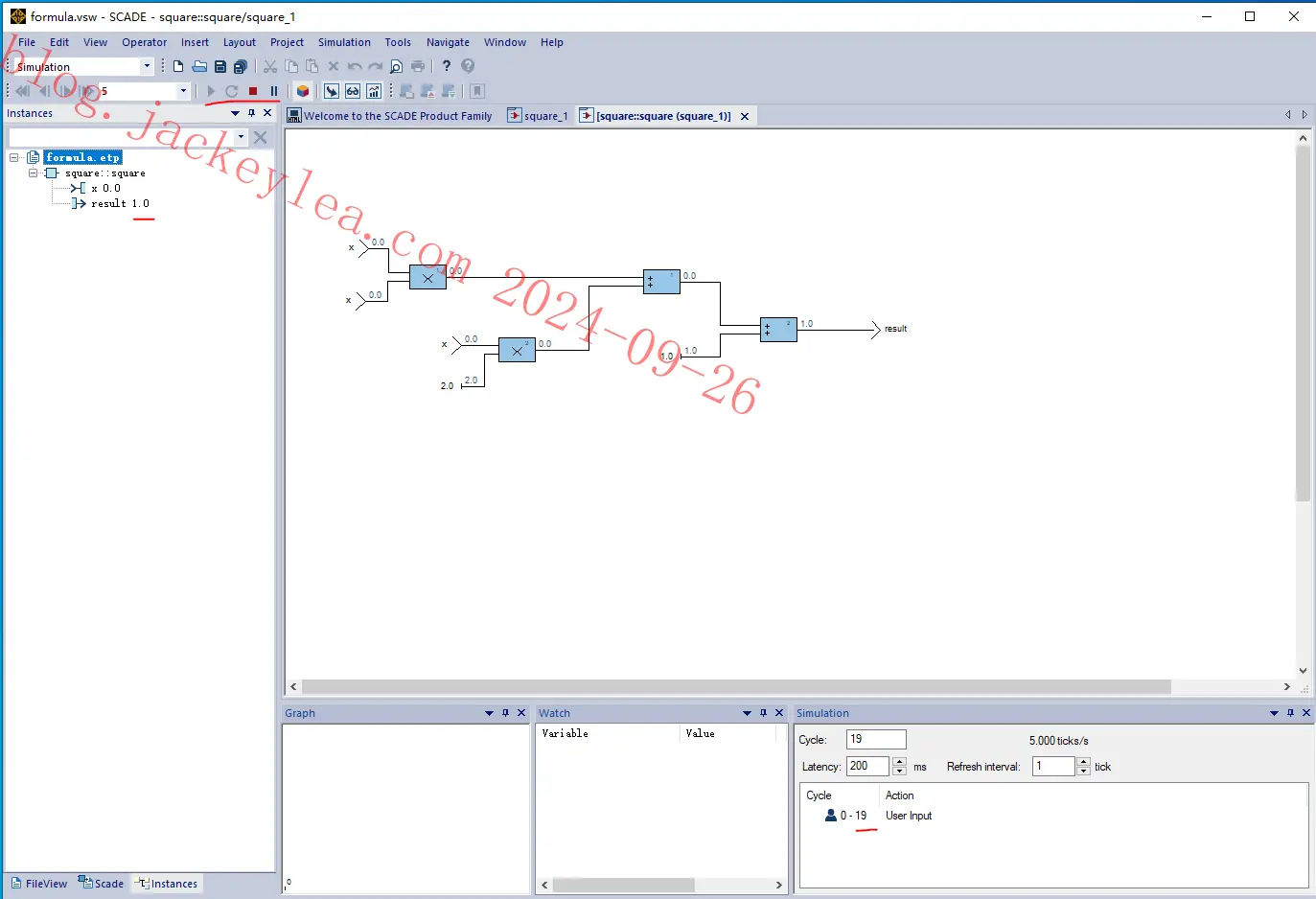Click the Refresh interval input field

(x=1053, y=766)
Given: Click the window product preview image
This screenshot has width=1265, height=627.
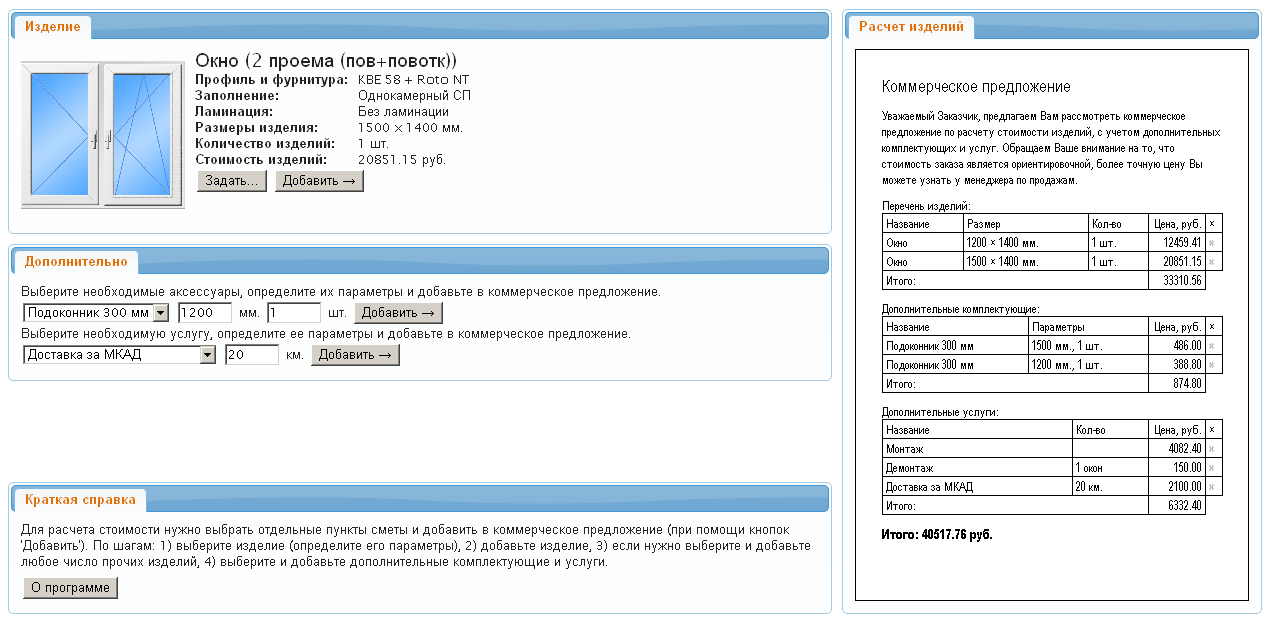Looking at the screenshot, I should (102, 134).
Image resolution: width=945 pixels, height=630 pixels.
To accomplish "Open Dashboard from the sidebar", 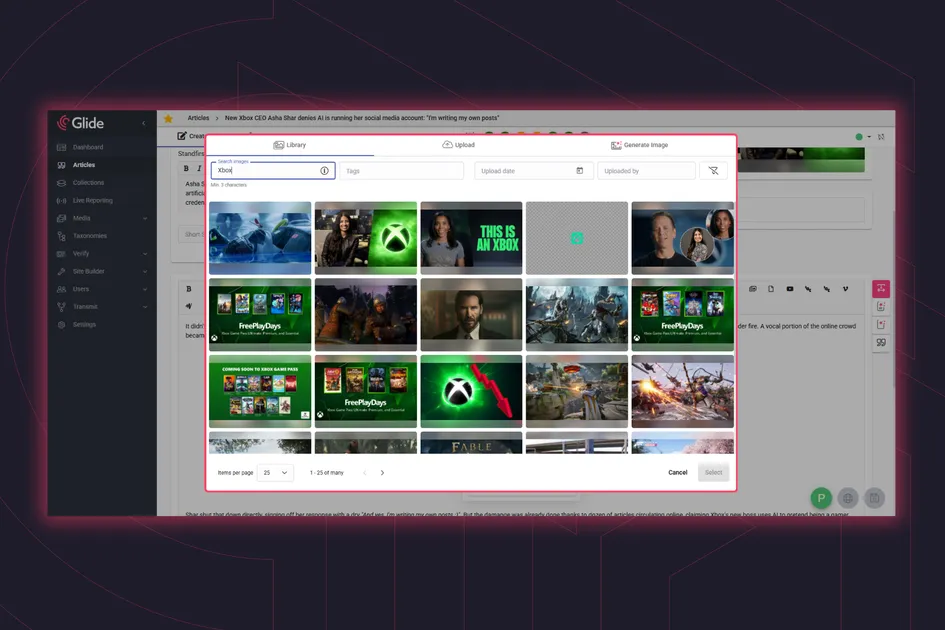I will click(87, 147).
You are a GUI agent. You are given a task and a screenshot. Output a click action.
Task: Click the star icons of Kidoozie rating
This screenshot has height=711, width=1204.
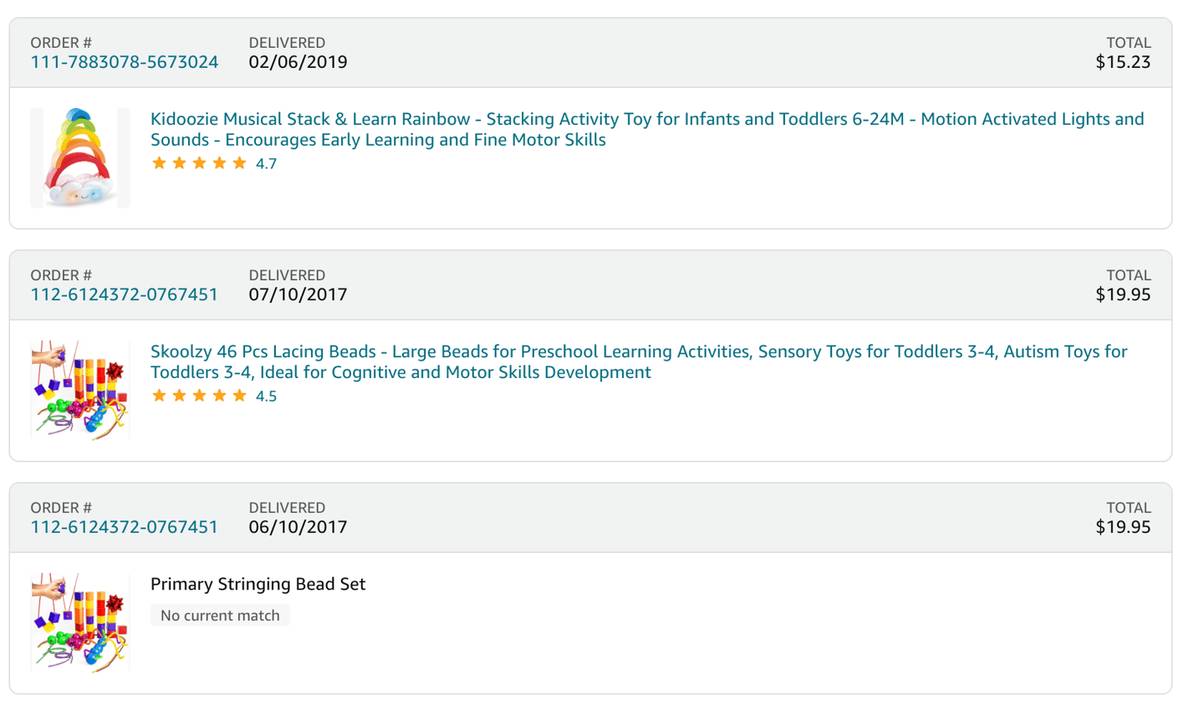(x=199, y=163)
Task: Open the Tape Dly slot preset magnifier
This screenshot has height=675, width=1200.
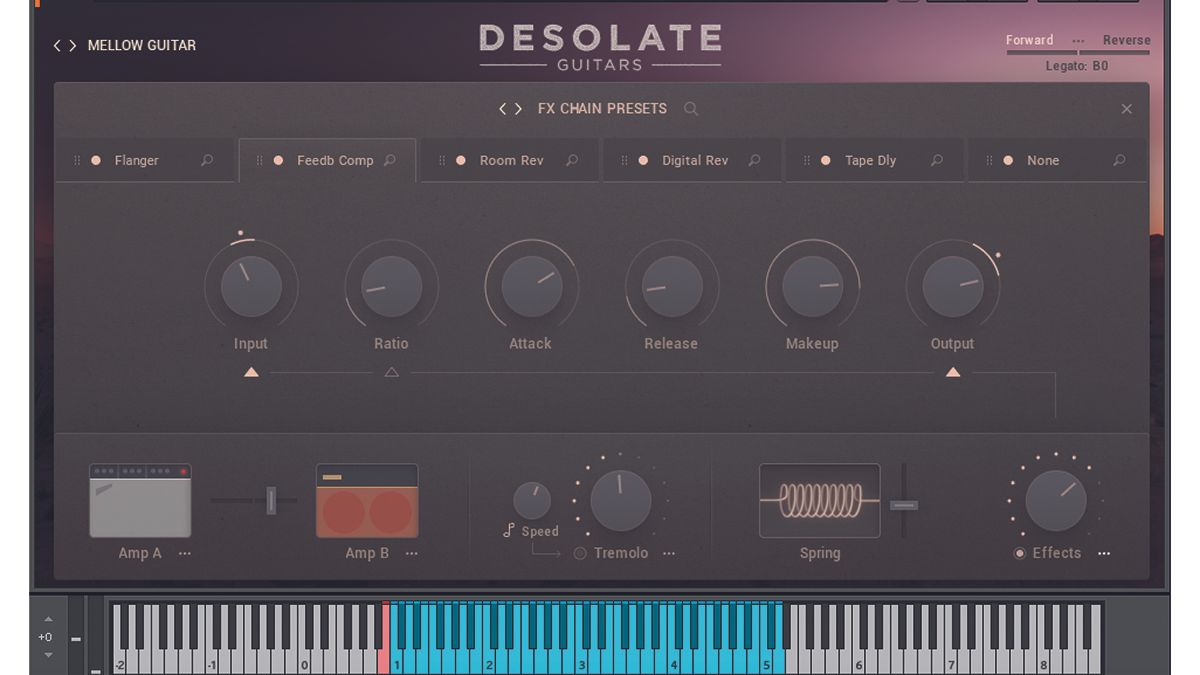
# # # # # # #
Reproduce, word for word, only the lines in the records above from the line with "You are a GUI" through the line with "Task: Open the Tape Dly slot preset magnifier", including both ends; omit the pictures.

You are a GUI agent. You are given a task and a screenshot. Output a click action.
Task: Click the star icons of Kidoozie rating
This screenshot has height=711, width=1204.
(x=199, y=163)
Task: Open the Tape Dly slot preset magnifier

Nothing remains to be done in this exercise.